[START OF Text]
= Seven Destructive Sins =

Hadith concept in Islamic theology detailing seven major sins

The Seven Destructive Sins (السبع الموبقات Al-Sab' al-Mubiqat), also referred to as the Seven Grave Sins, is a foundational prophetic tradition (Hadith) in Islam that designates seven prohibited actions carrying severe theological and legal penalties. These offenses were explicitly enumerated by the Prophet Muhammad and are recorded in the canonical Sunni Hadith compendiums.

The primary text is documented in the collections of Sahih al-Bukhari and Sahih Muslim:

Narrated Abu Hurairah: The Messenger of Allah said: "Avoid the seven destructive sins." The companions inquired: "O Messenger of Allah, what are they?" He replied: "Associating partners with Allah, magic, killing a soul which Allah has forbidden except by right, consuming usury, consuming the wealth of an orphan, fleeing from the battlefield on the day of battle, and slandering chaste, believing, unaware women."

== Etymology and definition ==

=== Linguistic origin ===
The term *al-Mubiqat* is derived from the Arabic trilateral root w-b-q (وَبِقَ), which philologically denotes perishing, becoming trapped, or facing destruction. In classical Arabic lexicography, a person is described as *wabiqa* when they become heavily entangled or ruined by their transgressions.

=== Jurisprudential framework ===
In Islamic jurisprudence, *Al-Mubiqat* is synonymous with the highest tier of major sins (Al-Kaba'ir). Classical commentators, including Ibn Hajar al-Asqalani, noted that these specific actions were designated as "destructive" because they directly result in the spiritual perdition of the perpetrator in the afterlife and entail formal legal punishments (Hudud or Tazir) in worldly governance.

The Quran employs derivatives of the same linguistic root to indicate a barrier to salvation or a place of absolute destruction, such as in Surah Al-Kahf (18:52): "...And We will make between them a [place of] certain destruction (mawbiqa)" and Surah Ash-Shura (42:34): "Or He destroys them (yuwbiq-hunna) for what they earned."

== Jurisprudential analysis of the seven sins ==
Legal scholars across the major schools of Islamic law agree that the specification of "seven" sins in this text does not establish an absolute numerical restriction for major sins. Instead, the tradition highlights these seven due to their immediate threat to the foundational public benefits protected under Maqasid al-Shariah (the higher objectives of Islamic law): religion, life, intellect, wealth, and honor.
[END OF Text]
[START OF Raw records]
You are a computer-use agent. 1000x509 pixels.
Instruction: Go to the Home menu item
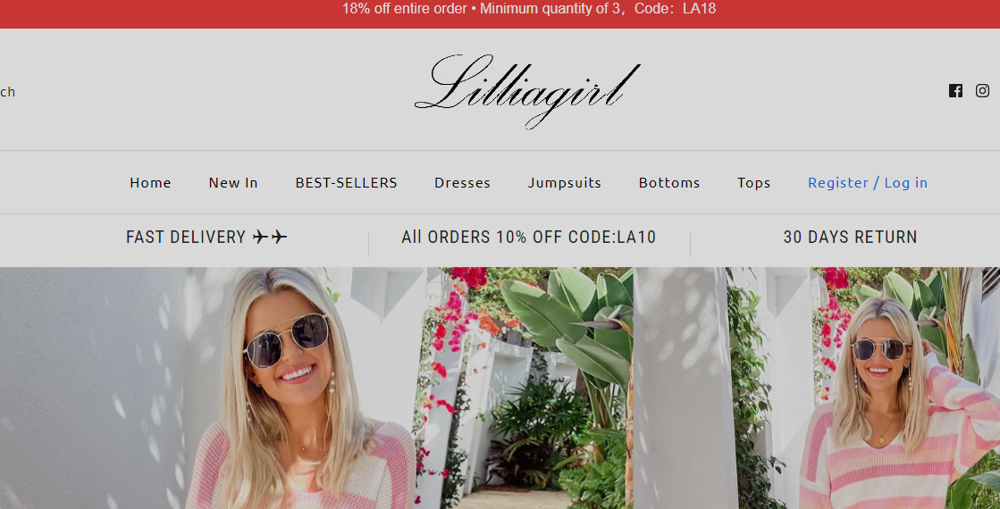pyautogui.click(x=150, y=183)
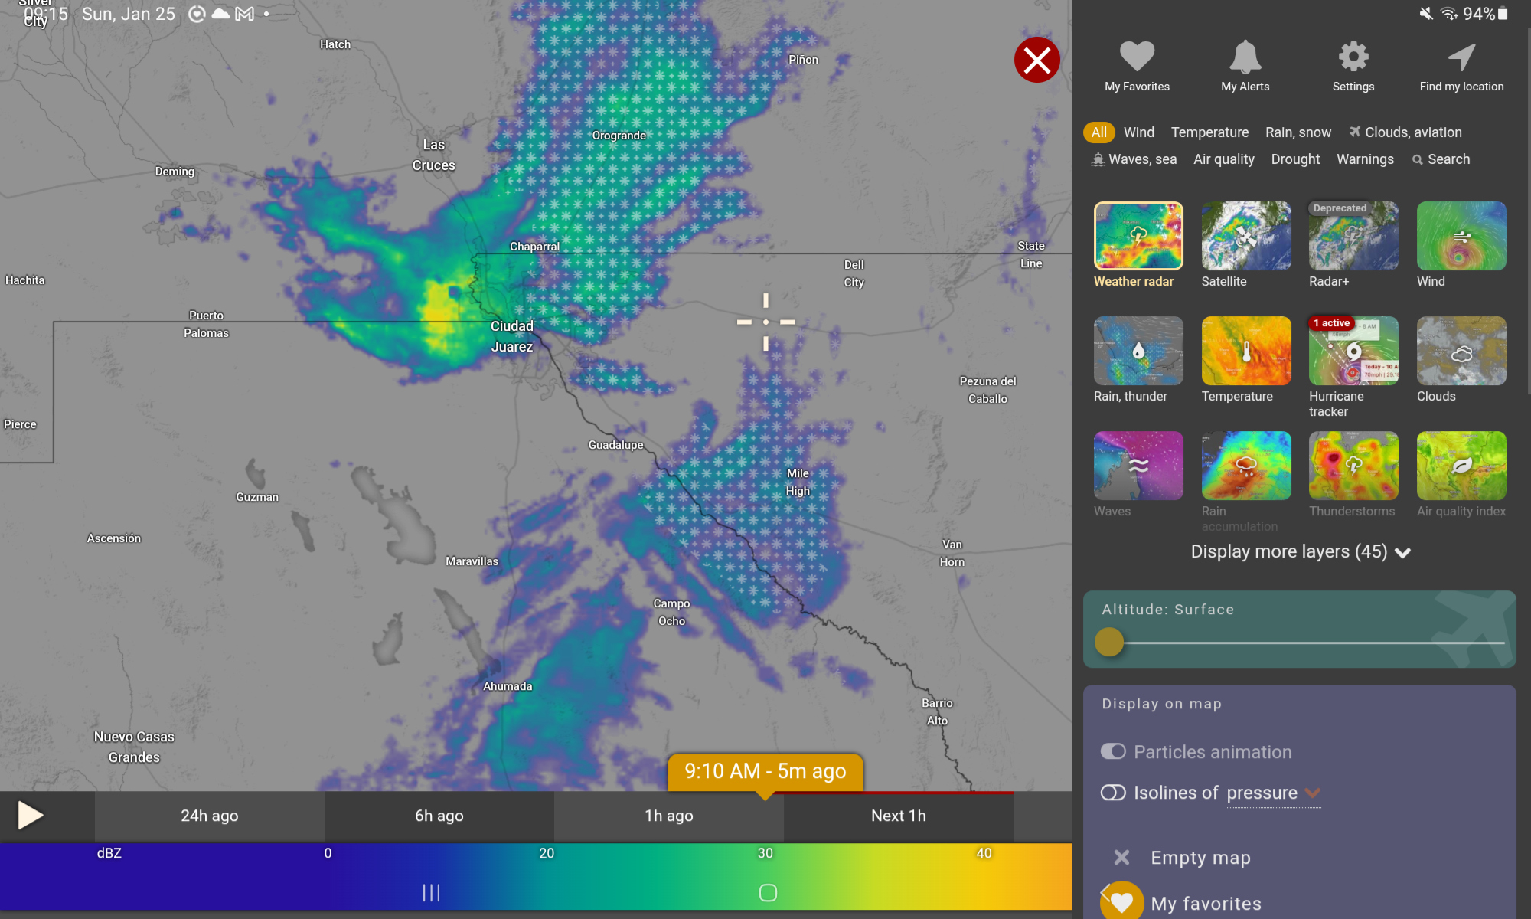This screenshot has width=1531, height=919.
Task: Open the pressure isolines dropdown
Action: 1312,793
[END OF Raw records]
[START OF Raw records]
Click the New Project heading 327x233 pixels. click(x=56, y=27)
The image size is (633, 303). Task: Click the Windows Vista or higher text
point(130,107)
[END OF Raw records]
To be done:
1. In the Seven Destructive Sins article, which Arabic root is the term al-Mubiqat derived from?
2. Write out again the part of the Seven Destructive Sins article starting with "Hadith concept in" and going on through "Sunni Hadith compendiums.".
The items that come after the article are from a separate source.

Solutions per task:
1. The Arabic trilateral root w-b-q (وَبِقَ).

2.
Hadith concept in Islamic theology detailing seven major sins

The Seven Destructive Sins (السبع الموبقات Al-Sab' al-Mubiqat), also referred to as the Seven Grave Sins, is a foundational prophetic tradition (Hadith) in Islam that designates seven prohibited actions carrying severe theological and legal penalties. These offenses were explicitly enumerated by the Prophet Muhammad and are recorded in the canonical Sunni Hadith compendiums.